***** Source data

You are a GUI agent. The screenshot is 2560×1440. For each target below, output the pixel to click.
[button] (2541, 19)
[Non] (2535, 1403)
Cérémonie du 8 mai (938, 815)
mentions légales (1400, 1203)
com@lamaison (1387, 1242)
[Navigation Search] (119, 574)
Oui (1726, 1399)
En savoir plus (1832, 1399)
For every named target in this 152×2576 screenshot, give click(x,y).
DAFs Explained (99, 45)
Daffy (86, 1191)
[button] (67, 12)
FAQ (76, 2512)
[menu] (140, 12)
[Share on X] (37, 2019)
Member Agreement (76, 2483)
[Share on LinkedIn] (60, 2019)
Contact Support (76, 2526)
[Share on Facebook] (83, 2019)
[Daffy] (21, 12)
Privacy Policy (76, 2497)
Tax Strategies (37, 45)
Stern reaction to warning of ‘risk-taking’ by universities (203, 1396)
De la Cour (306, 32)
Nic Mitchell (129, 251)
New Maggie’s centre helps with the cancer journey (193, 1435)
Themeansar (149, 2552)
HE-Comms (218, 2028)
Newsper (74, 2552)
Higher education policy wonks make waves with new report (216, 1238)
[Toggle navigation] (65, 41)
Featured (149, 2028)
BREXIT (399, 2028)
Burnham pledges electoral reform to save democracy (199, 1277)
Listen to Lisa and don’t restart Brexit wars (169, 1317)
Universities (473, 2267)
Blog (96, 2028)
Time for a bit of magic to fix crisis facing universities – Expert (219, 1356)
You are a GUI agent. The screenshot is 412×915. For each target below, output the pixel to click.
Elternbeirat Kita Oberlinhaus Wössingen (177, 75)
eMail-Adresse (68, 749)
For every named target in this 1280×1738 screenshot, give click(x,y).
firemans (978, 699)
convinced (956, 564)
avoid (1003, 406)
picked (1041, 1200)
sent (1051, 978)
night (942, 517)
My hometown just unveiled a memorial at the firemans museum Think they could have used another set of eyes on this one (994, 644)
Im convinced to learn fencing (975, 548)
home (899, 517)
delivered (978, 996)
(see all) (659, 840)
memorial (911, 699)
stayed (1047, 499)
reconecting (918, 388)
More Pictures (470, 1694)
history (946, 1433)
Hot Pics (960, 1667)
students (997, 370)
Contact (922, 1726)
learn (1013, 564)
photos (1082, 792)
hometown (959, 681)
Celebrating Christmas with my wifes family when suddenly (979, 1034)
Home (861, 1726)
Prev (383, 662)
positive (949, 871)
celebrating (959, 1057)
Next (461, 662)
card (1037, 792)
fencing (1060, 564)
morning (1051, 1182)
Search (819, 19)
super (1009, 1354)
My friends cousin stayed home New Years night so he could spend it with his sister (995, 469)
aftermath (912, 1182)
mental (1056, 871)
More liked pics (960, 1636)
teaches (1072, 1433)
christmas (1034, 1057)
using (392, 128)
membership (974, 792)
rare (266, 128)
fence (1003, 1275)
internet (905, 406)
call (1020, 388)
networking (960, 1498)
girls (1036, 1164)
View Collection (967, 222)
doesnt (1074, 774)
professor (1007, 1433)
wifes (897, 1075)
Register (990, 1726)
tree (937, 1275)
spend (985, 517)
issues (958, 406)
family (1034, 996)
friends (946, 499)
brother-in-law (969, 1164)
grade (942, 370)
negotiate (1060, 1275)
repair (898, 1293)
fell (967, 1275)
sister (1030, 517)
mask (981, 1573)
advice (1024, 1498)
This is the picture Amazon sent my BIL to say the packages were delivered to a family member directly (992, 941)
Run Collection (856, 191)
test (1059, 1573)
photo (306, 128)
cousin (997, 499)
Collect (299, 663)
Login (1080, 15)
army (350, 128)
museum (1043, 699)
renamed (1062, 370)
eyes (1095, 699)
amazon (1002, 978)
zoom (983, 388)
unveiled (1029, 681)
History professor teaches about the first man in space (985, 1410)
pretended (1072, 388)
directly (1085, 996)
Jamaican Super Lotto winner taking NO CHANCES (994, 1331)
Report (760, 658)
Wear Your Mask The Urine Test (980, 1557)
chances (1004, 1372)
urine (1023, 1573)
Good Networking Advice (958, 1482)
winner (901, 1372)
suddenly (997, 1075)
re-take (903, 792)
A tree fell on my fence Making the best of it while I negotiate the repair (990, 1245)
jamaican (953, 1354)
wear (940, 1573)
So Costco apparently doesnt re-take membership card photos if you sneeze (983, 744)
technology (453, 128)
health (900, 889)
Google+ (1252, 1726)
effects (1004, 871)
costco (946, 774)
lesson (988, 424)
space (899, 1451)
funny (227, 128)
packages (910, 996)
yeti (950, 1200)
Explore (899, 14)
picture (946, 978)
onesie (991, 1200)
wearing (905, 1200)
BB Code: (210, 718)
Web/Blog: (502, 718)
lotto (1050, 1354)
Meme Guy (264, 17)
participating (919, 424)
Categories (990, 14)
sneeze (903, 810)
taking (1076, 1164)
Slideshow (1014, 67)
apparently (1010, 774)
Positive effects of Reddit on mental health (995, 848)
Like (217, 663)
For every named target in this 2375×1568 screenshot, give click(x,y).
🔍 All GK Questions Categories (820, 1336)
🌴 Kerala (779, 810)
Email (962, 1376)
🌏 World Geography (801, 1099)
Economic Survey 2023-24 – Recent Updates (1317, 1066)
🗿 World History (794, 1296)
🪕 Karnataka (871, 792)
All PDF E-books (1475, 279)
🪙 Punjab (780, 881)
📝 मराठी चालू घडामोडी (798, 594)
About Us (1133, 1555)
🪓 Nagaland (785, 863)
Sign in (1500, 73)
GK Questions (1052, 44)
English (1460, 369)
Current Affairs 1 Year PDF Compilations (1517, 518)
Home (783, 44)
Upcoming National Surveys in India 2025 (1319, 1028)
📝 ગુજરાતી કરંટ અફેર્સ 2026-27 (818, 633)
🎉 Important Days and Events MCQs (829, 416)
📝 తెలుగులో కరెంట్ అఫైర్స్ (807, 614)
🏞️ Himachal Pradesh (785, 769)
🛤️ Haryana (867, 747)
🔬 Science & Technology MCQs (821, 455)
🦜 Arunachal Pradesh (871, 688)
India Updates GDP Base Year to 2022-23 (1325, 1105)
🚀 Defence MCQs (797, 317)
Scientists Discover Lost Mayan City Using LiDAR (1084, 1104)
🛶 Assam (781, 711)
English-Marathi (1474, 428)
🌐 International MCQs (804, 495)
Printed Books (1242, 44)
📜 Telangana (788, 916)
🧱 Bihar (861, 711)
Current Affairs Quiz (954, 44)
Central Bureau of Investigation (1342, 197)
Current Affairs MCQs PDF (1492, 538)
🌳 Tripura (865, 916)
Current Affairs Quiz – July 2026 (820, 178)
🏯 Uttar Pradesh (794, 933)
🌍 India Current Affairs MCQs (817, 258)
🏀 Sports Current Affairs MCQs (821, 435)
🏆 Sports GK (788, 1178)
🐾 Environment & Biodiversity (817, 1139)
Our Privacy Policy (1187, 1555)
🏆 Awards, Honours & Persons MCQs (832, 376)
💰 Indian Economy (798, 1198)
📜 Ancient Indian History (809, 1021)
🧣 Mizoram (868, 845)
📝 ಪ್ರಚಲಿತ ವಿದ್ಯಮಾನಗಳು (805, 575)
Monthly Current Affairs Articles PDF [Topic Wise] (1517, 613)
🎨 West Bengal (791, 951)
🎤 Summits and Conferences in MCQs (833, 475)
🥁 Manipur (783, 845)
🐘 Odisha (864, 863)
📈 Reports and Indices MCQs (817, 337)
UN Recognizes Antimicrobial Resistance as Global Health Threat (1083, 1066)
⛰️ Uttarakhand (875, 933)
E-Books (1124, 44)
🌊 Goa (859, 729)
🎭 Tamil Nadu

**********

▸ **Task instructions**
Could you write out exactly the lines above, starting at the first one and ending with the line that has "Nic Mitchell (129, 251)"?

▸ **Solution**
You are a GUI agent. The screenshot is 2560×1440. For each target below, output the pixel to click.
[button] (2541, 19)
[Non] (2535, 1403)
Cérémonie du 8 mai (938, 815)
mentions légales (1400, 1203)
com@lamaison (1387, 1242)
[Navigation Search] (119, 574)
Oui (1726, 1399)
En savoir plus (1832, 1399)
For every named target in this 152×2576 screenshot, give click(x,y).
DAFs Explained (99, 45)
Daffy (86, 1191)
[button] (67, 12)
FAQ (76, 2512)
[menu] (140, 12)
[Share on X] (37, 2019)
Member Agreement (76, 2483)
[Share on LinkedIn] (60, 2019)
Contact Support (76, 2526)
[Share on Facebook] (83, 2019)
[Daffy] (21, 12)
Privacy Policy (76, 2497)
Tax Strategies (37, 45)
Stern reaction to warning of ‘risk-taking’ by universities (203, 1396)
De la Cour (306, 32)
Nic Mitchell (129, 251)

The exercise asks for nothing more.